Речь идет о трех таких этапах, обусловленных общественным развитием, уровнем национального самосознания. Первый этап — это ранний послеоктябрьский период, когда решался вопрос: быть или не быть духовному наследию важнейшей составной частью новой культуры. В силу ряда объективных (и субъективных) причин давала о себе знать тенденция недоверчивого, нигилистического отношения ко всему тому, что осталось от «старого мира». С предельной ясностью проявилось это в теории и в практике Пролеткульта, критика ошибок которого дала возможность расчистить путь к многоликому океану классики. Второй этап, начиная с 30-х годов, являет собой поворот к непреходящим духовным ценностям прошлых веков. Однако главное внимание в это время привлекают в основном те явления художественного наследия, которые были созвучны идейным устремлениям общества. В эти годы растет интерес к тому, что по сути своей выражало пафос отрицания, непримиримости ко всей системе нравственного, социального и физического закрепощения человека. В таком действительно избирательном подходе была своя логика и безусловная историческая справедливость: огромный пласт культурных ценностей минувшего включался в бескомпромиссную борьбу за переустройство жизни. Но это была лишь часть целого, которое по-настоящему еще не воспринималось как прочный фундамент новой духовности. Наконец — третий этап овладения наследием, начиная с 40-х — вплоть до 90-х годов, характеризуется рядом примечательных особенностей и представляет более высокий уровень по сравнению с двумя предыдущими: достоянием общества становятся многие, ранее преданные забвению, а то и вовсе отвергнутые художники, литературные направления, а равно сложные явления национальной и мировой культуры… Увы, в начале девяностых годов этот процесс был насильственно приостановлен… К этой проблеме мы еще вернемся.
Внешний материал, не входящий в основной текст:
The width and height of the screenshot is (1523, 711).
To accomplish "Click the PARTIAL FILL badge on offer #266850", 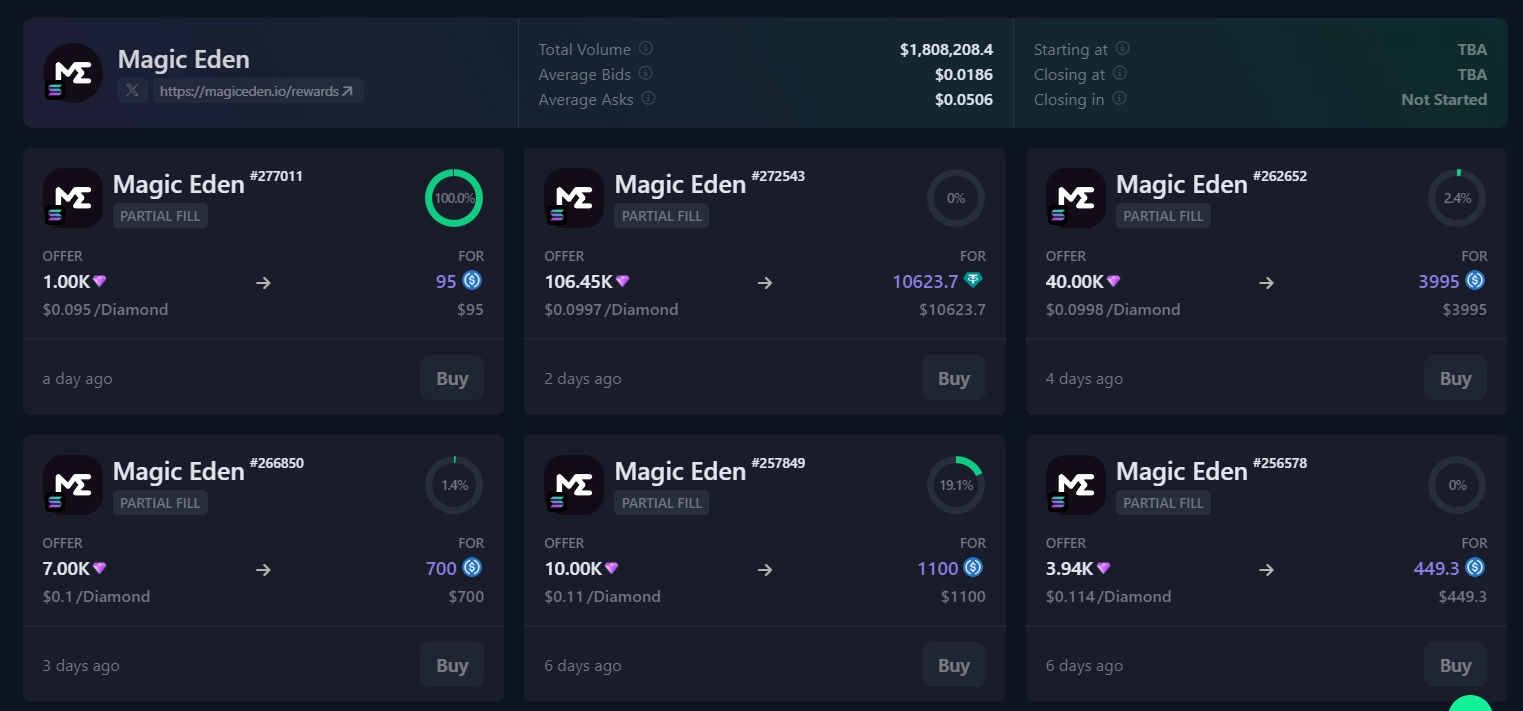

Вместе с литературой набирает силу и теоретическая мысль. Уже в 20 30-е годы, а затем в последующие десятилетия генезису, становлению и сущности изящной словесности было посвящено множество исследований. О плодотворности творческих усилий ученых свидетельствует их влияние на живой художественный процесс. Не будем перечислять имена и научные труды, нам важно определить общее направление теоретической мысли, характеризующейся ее приверженностью литературе. Здесь надо сказать и о том, что она была обращена к широкой исторической перспективе, а равно и к мировой художественной культуре. Истинность, действенность научной теории (в том числе и литературной) проверяется практикой. Общественно-политическая ситуация тридцатых, а затем пятидесятых годов явилась для литературной теории, очередным испытанием на прочность. В борьбе с шатаниями, ревизионистской истерией и спекулятивными концепциями она выстояла, открыв новые возможности для углубления художественного анализа. Последующие годы принесли ряд трудов, исследующих широту возможностей искусства, его генезис, национальное своеобразие и соотношение с другими направлениями. Вместе с тем углубился анализ взаимосвязей между содержанием и формой, принципа народности и художественного историзма.
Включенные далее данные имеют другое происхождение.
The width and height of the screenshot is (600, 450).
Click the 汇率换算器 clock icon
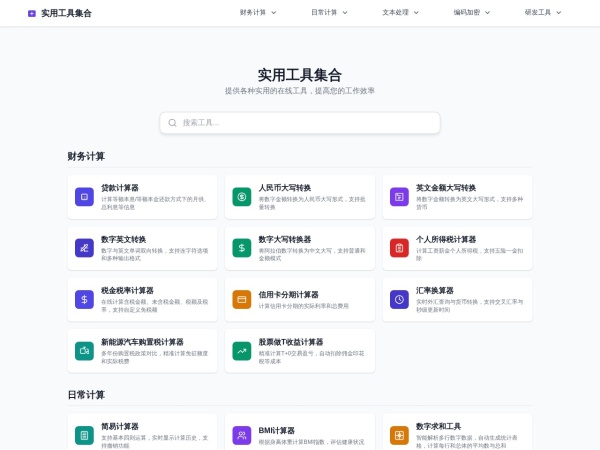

Сформировавшись в конкретно-исторических условиях, литературная теория исповедовала гуманистический тезис, согласно которому социалистическая культура есть закономерный этап дальнейшего развития отечественной традиции. Перед критиками и литературоведами встала задача объяснения феномена литературы нового типа. Но всегда ли им доставало знаний и историзма при объяснении сложных процессов развития словесности? Истина состоит в том, что несмотря на известные конъюнктурные предпосылки и методологические просчеты, литературоведческая мысль была верна передовым идеям и главным принципам искусства.
Начиная с 70-х годов заметно обостряется борьба вокруг толкования законов искусства. Литературоведение и критика вновь оказались перед неизбежностью совершенствования, уточнения, а в некоторых вопросах и пересмотра выводов и определений, которые уже не объясняли глубину и многообразие литературы второй половины XX столетия. Увы, наши высоколобые теоретики, а вслед за ними и критики с оглядкой на Запад начали «уточнять», «размягчать» коренные эстетические принципы, вследствие чего был опошлен образ положительно прекрасного человека, как сердцевина эстетического идеала, размывались такие понятия как «правда», «идейность» «классовость» и т. д. Так, в конце концов, литературная теория, подобно унтер-офицерской вдове, сама себя высекла, о чем речь впереди.